Textauszug >>
::::
Essen. Nicht das Heizungsgesetz oder der Haushaltsstreit standen an der Wahlurne, sondern Bürgerinnen und Bürger. Wissen sie, was sie tun?
Ein aus Syrien stammender Mann tötet in einem feigen Terrorakt wehrlose Menschen auf einem Stadtfest in Solingen. Prompt unterliegt jeder mit einem syrischen Migrationshintergrund einem Generalverdacht – absurderweise sogar jene, die selbst vor Islamisten und Terroristen aus Syrien nach Deutschland geflohen sind. (Ich empfehle hierzu die sehr lesenswerten Gedanken unserer WAZ-Volontärin Heba Alkadri.) Ich muss zugeben, dass ich nach den Landtagswahlen in Thüringen und Sachsen ähnlichen Reflexen unterliege. Obwohl zwei Drittel der Wählerinnen und Wähler dort nicht rechtsextrem gewählt haben, hätte ich im Moment überhaupt keine Lust darauf, in Erfurt oder Weimar oder Dresden oder Leipzig Urlaub zu machen, obwohl das an sich wunderschöne Städte sind. Zu groß ist meine, ja, Wut auf die vielen ostdeutschen Landsleute, denen 35 Jahre nach dem Mauerfall unsere Demokratie offenbar völlig egal ist.
::::
Bereitgestellte Daten >>
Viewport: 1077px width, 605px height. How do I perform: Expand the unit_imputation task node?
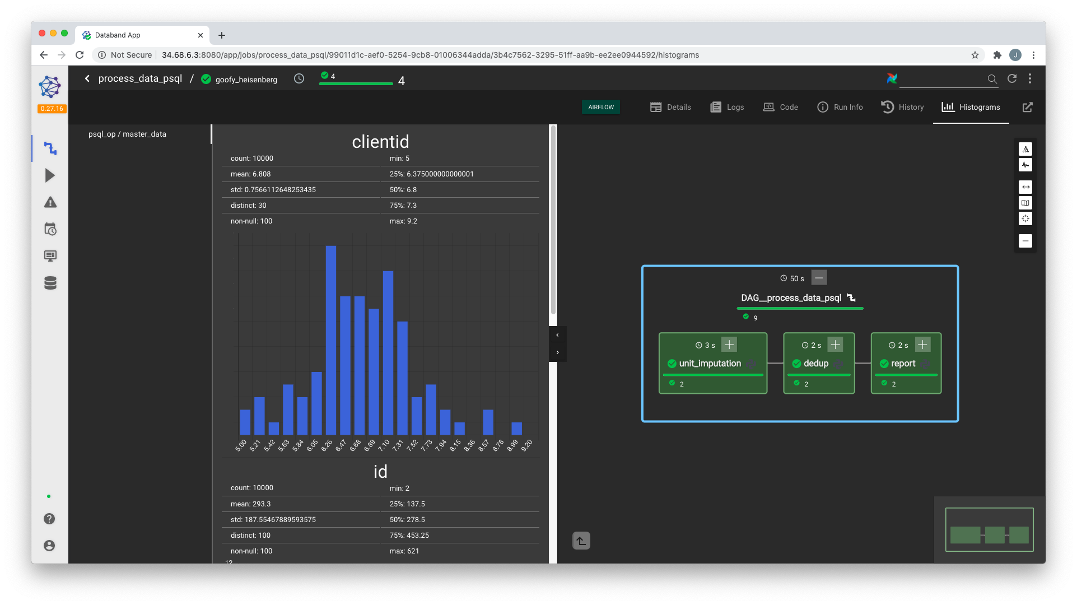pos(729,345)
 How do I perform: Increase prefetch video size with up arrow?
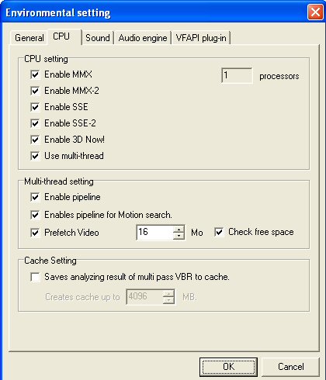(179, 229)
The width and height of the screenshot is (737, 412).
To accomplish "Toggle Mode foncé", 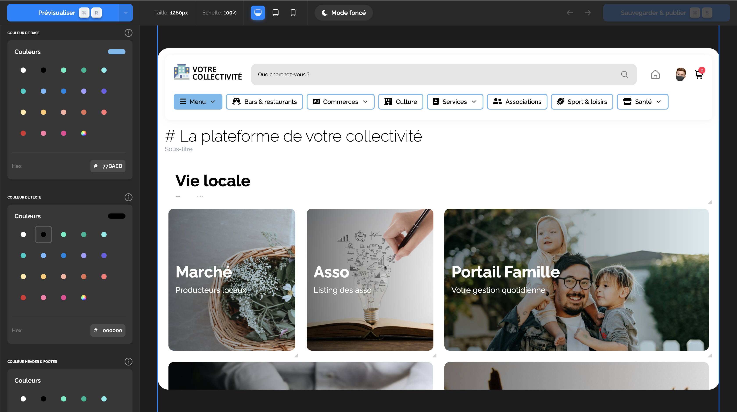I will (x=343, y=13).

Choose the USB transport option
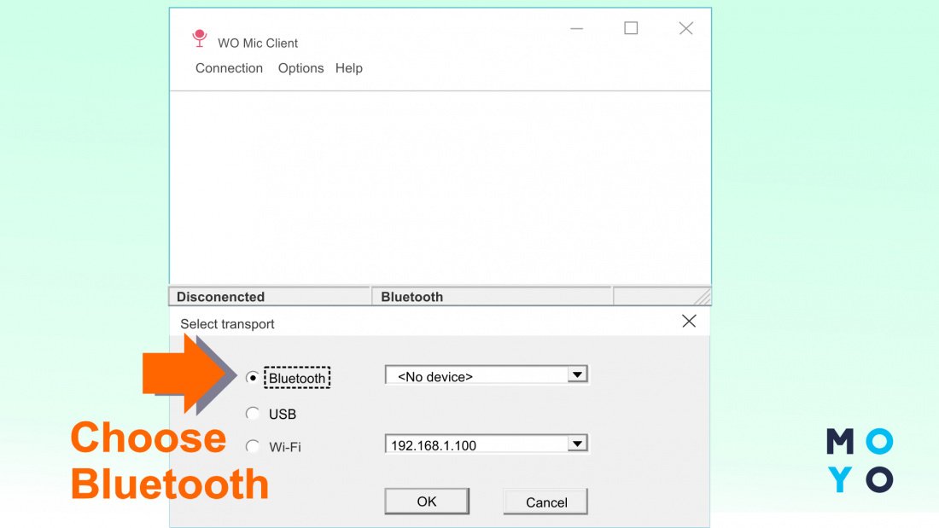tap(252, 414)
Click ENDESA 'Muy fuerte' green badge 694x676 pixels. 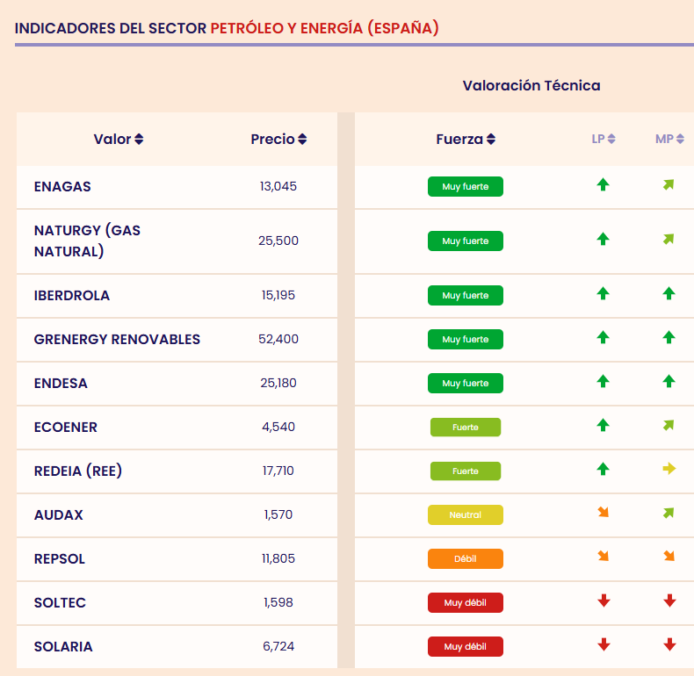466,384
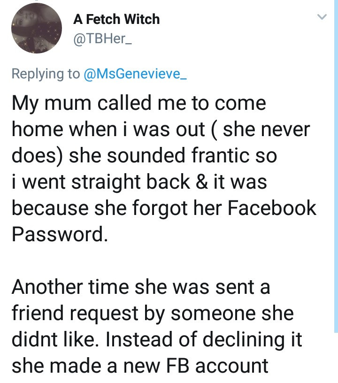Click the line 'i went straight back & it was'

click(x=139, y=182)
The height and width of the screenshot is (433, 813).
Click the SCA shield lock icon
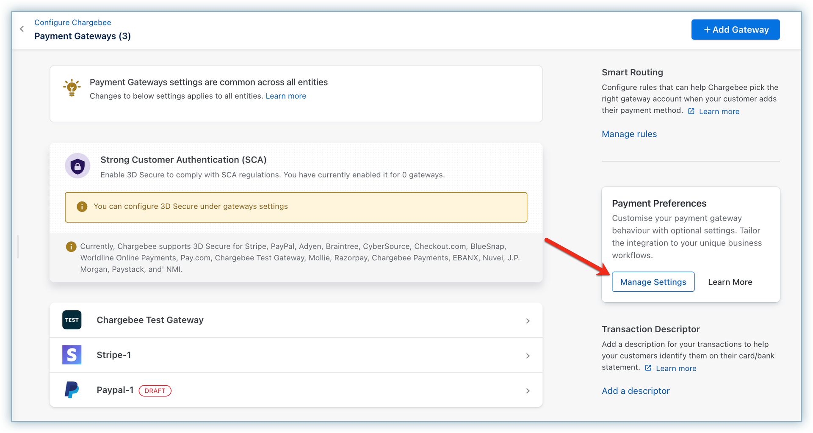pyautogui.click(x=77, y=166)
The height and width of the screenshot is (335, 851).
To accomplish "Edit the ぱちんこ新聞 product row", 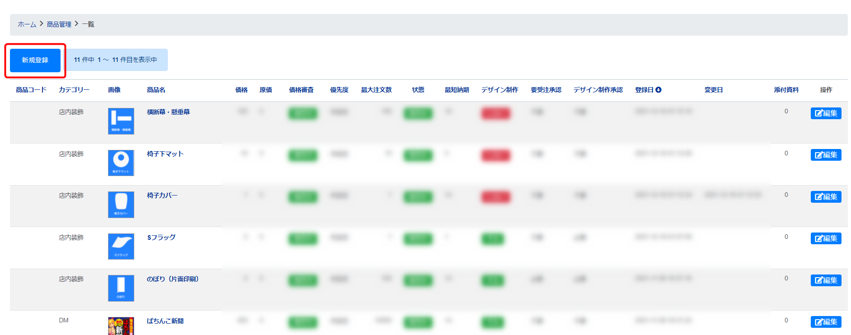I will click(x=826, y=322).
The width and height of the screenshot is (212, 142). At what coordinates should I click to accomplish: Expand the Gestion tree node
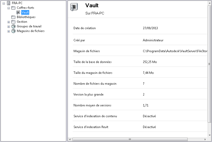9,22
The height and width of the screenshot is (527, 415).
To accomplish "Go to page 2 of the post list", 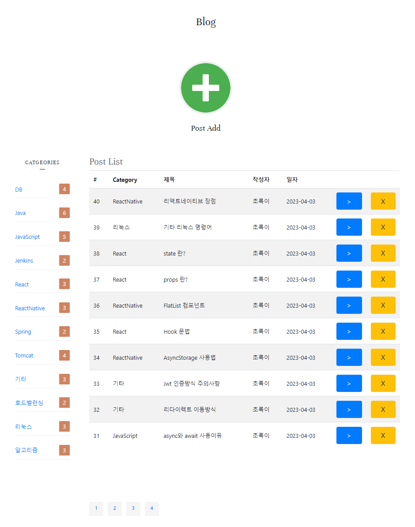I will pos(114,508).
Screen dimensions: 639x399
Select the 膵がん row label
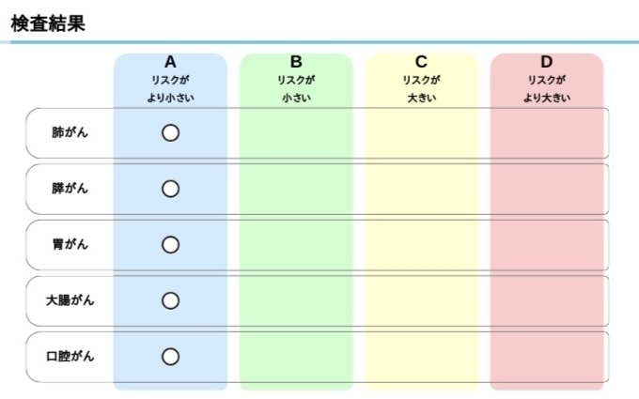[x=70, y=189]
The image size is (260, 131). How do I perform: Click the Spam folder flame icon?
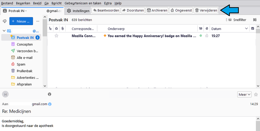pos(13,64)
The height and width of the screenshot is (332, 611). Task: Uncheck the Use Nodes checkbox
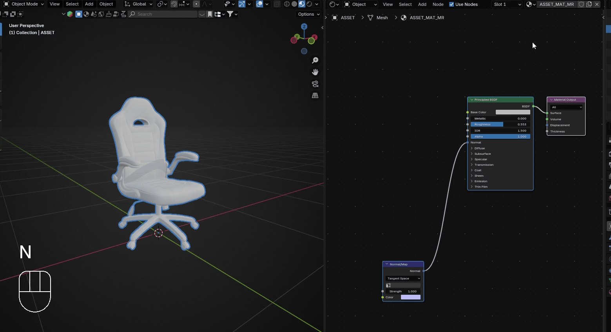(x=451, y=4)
::::
Übungsaufgabe >> Führen Sie den Kommentar zu den Landtagswahlen in Thüringen und Sachsen im Anschluss an seinen letzten Satz fort.

Lösung >>
Ich war schon dort, auch mehrfach, in Erfurt, Weimar, Dresden, Leipzig. Nein, perfekt ist da nichts. Aber was ist schon perfekt? Immerhin sind, um ein altes Wort von Helmut Kohl aufzugreifen, die Landschaften im Osten einige Multimilliarden-Transfers später vielfach „blühender“ als in manchen Städten des Ruhrgebiets. Die Schlagloch-Pisten, die ich aus Gelsenkirchen oder Essen oder Duisburg gewohnt bin, finde ich dort jedenfalls kaum. Der gemeine Kölner würde nun sagen: Man muss auch jönne könne. Das stimmt. Aber wenn die Thüringer und Sachsen über „die Ausländer“ lamentieren, obwohl der Migrationsanteil bei unter zehn Prozent liegt, dann spricht das für eine sehr hohe Jammerlappen-Quote. Der Journalist und Moderator Jörg Thadeusz spricht treffend von „Landstrichen des Selbstmitleids“. Zum Vergleich: In NRW liegt der Migrationsanteil bei mehr als 30 Prozent.
Freie Entscheidung freier Wähler
Sie werden sich jetzt vielleicht fragen: Darf man das so schreiben in einer Kolumne? Ist das nicht pure Wählerbeschimpfung? Die Antwort lautet zweimal: ja! Noch darf man alles sagen und schreiben in Deutschland. Noch gilt sie, die Meinungs- und Pressefreiheit. Und ich finde, dass diejenigen, die alles und jeden für ein schlimmes, ein katastrophales Wahlergebnis verantwortlich machen wollen, nur nicht die Wählerinnen und Wähler, eben letztere im Kern nicht ernst nehmen. Da stand kein AfD-Mann mit einer Waffe im Wahllokal – oder mit Geldscheinen, Alkohol oder anderen Drogen. Wer behördlich ausgewiesene Rechtsextremisten gewählt hat, hat sich frei und gezielt für Rechtsextremisten entschieden. Punkt.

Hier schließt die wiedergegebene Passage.